EDITORIAL

Verdades inconvenientes

Mais de duas semanas depois do colapso da barragem em Mariana, que soterrou povoados, além de provocar a morte de pelo menos 11 pessoas e deixar 12 desaparecidos, algumas verdades começam a vir à tona. A primeira delas, a ausência de plano de emergência conhecido e factível para uma situação como a que se viu. […]

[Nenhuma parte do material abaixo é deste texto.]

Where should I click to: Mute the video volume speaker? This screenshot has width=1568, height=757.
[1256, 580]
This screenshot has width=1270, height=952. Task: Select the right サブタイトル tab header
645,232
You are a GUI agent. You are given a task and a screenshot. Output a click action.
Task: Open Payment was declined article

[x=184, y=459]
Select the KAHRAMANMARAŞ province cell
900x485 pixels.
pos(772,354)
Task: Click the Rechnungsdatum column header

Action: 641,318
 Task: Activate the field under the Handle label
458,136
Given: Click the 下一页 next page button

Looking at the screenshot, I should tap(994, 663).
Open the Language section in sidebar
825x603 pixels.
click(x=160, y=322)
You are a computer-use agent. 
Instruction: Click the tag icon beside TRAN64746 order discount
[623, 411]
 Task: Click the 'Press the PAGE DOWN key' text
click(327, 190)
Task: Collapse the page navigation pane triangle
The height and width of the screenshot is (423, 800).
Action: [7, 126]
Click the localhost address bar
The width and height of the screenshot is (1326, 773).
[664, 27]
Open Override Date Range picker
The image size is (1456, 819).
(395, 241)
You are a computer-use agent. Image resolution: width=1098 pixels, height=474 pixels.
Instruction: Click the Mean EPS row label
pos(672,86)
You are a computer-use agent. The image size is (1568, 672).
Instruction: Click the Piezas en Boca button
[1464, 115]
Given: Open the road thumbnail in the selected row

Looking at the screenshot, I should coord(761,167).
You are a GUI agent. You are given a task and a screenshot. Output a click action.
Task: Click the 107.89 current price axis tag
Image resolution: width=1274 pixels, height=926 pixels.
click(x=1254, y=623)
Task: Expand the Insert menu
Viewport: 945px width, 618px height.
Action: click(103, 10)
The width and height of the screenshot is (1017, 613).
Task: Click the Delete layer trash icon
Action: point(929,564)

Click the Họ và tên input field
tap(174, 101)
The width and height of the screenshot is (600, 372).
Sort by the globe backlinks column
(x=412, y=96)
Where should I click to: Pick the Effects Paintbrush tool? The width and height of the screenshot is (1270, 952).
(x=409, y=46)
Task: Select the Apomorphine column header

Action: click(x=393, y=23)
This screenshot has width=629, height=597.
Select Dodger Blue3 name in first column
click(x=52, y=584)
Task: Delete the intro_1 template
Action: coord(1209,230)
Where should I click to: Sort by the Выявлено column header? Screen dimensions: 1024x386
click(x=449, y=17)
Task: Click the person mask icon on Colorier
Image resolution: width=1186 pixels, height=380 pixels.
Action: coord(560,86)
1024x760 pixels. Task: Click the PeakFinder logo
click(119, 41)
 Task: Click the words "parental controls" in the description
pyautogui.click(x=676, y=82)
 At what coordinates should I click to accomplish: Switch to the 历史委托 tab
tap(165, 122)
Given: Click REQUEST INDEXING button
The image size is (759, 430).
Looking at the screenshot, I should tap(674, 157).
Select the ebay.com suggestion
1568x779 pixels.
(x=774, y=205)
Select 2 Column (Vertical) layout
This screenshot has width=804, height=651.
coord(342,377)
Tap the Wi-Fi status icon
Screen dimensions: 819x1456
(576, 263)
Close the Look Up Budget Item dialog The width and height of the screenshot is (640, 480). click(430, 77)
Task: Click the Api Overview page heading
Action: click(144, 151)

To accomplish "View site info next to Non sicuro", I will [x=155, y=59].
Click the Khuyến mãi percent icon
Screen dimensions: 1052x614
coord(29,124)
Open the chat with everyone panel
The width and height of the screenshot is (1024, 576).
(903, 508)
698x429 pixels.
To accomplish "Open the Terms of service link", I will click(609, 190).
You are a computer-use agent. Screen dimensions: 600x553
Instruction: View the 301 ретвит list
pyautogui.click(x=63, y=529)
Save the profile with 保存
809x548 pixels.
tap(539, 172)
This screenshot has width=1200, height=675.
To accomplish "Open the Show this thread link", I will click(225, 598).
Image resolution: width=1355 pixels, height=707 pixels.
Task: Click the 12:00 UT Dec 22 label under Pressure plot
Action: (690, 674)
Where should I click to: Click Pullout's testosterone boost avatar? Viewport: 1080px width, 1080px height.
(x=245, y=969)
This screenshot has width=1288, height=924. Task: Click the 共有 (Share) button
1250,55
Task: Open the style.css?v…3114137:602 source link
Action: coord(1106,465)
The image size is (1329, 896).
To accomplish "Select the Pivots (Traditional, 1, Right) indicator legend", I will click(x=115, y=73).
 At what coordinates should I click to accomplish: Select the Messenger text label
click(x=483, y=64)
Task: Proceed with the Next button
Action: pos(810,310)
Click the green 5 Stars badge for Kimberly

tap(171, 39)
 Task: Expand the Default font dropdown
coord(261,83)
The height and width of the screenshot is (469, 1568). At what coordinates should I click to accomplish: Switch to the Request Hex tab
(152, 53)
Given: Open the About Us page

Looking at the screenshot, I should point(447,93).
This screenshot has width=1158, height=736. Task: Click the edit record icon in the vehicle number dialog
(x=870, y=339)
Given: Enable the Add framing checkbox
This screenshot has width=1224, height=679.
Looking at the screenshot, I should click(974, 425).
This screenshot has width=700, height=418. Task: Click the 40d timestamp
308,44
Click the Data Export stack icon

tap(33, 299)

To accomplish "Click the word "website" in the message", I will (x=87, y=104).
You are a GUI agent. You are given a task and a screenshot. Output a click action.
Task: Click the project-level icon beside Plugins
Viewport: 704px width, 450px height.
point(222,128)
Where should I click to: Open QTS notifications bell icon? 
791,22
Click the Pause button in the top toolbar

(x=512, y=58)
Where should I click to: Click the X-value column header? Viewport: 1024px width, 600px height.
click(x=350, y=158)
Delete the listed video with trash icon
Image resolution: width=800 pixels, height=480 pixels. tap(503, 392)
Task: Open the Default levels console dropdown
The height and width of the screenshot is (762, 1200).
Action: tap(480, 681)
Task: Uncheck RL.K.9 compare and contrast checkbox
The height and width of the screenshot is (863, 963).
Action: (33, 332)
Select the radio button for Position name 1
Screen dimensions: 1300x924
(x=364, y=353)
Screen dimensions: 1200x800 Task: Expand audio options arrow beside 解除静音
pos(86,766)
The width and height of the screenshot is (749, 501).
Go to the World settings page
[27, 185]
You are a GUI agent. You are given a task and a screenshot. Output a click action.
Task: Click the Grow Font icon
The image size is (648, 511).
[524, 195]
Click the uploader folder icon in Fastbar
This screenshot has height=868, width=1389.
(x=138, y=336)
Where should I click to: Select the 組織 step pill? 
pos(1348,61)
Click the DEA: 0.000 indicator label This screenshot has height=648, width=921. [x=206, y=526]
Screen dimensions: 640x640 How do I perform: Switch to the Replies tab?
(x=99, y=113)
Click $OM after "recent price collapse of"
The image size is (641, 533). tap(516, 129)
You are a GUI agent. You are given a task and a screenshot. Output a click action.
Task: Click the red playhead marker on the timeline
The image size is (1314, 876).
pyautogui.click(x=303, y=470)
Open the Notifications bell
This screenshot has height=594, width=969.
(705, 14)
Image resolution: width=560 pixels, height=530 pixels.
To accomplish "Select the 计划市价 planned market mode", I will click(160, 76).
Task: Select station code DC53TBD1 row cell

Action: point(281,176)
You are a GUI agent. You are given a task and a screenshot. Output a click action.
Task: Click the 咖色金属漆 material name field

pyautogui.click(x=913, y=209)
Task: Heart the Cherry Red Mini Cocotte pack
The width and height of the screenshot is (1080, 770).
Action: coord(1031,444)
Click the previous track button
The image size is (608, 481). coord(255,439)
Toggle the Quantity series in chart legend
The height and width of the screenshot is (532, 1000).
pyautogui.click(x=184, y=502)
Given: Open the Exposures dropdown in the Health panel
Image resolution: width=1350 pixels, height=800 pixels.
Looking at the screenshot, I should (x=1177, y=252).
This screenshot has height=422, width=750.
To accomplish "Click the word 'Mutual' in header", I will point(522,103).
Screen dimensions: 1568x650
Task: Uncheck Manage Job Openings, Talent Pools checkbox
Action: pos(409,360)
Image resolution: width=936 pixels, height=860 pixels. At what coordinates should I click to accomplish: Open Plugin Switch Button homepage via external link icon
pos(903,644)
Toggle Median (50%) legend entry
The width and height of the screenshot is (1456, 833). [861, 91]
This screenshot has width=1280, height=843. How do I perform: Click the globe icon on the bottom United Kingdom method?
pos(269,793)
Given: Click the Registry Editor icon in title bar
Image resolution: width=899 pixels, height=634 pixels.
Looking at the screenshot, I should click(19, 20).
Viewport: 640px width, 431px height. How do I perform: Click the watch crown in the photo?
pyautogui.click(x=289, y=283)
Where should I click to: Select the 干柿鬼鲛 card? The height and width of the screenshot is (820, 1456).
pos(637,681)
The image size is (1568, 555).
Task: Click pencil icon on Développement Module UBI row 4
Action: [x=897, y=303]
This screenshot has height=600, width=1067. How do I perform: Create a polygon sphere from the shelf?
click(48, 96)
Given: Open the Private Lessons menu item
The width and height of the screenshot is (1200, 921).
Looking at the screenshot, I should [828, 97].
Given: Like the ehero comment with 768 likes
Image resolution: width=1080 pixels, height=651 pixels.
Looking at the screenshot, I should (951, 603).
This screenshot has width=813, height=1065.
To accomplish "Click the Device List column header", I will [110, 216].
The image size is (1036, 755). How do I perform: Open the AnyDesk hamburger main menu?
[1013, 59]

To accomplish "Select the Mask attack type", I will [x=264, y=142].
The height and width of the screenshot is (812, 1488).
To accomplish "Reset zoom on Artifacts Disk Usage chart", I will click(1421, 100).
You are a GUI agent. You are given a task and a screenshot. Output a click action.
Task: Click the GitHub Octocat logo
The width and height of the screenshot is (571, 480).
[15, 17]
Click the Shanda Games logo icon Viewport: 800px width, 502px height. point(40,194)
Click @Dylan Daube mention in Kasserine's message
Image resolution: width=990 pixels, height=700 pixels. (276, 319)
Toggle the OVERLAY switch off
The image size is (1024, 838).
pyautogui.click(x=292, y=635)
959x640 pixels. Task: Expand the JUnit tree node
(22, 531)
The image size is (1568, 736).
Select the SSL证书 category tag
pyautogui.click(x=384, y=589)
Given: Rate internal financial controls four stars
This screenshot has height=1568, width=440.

Mais de duas semanas depois do colapso da barragem em Mariana, que soterrou povoados, além de provocar a morte de pelo menos 11 pessoas e deixar 12 desaparecidos, algumas verdades começam a vir à tona. A primeira delas, a ausência de plano de emergência conhecido e factível para uma situação como a que se viu. Os relatos dos moradores de Bento Rodrigues, subdistrito que foi quase que totalmente destruído pela enxurrada de lama, dão conta de que não houve nenhum aviso, não soou nenhuma sirene e não havia nenhum plano predeterminado do que fazer em caso de rompimento da barragem, que guardava 60 milhões de metros cúbicos de lama tóxica a menos de 3 km do povoado.
É inadmissível que uma estrutura com esse potencial de destruição não tivesse como pressuposto para sua existência plano detalhado e atualizado de reação em caso de emergência. As perdas provocadas pelo rompimento da barragem são irreversíveis. Nada trará de volta as vidas humanas e a biodiversidade perdida no desastre. Nenhuma remediação conseguirá limpar do meio ambiente as toneladas de arsênio, chumbo, manganês, mercúrio e urânio liberadas pelo tsunami de lama tóxica. Nenhuma indenização será suficiente para reparar os potenciais danos causados às matas ciliares e aos mangues do vale do Rio Doce, que abrigam (ou abrigavam) riquíssima complexidade de vida natural, ao mesmo tempo em que protegiam o curso d’água.
Outra verdade inconveniente que emerge do mar de lama é o total sucateamento do órgão que tem como função fiscalizar justamente as operações da indústria da mineração, incluindo a operação de barragens de contenção de rejeitos. Trata-se do Departamento Nacional de Produção Mineral (DNPM), órgão ligado ao Ministério de Minas e Energia. Para se ter uma ideia da situação, basta lembrar que, para o estado de Minas Gerais, onde estão instaladas algumas das maiores empresas de mineração do mundo, o órgão conta com apenas quatro fiscais. A crise no DNPM ficou expressa na quarta-feira, quando o diretor-geral do órgão, Celso Luiz Garcia, pediu demissão do cargo, alegando problemas de saúde. Não é razoável que o Brasil, que ocupa a vice-liderança da produção de minério de ferro no mundo, conviva com esse tipo de situação, ainda mais se considerarmos que o setor é altamente lucrativo. O faturamento da Samarco, em 2014, foi de R$ 7,4 bilhões.
Finalmente, a lama da Samarco ajudou a soterrar ainda mais a figura do financiamento empresarial de campanhas eleitorais. A área de mineração e as grandes empresas do setor são alguns dos principais doadores aos partidos, o que talvez explique a reação muitas vezes tímida e, em alguns casos, mais que solidária à empresa, de políticos envolvidos no desastre. O fim da promíscua intromissão das empresas nas disputas eleitorais foi considerado inconstitucional pelo Supremo Tribunal Federal. Na semana passada, o Congresso Nacional confirmou o veto da presidente Dilma Rousseff a essa possibilidade. É bom para o país, é bom para as populações afetadas pelas atividades das grandes empresas. É bom para a natureza. É bom para Mariana e para Bento Rodrigues.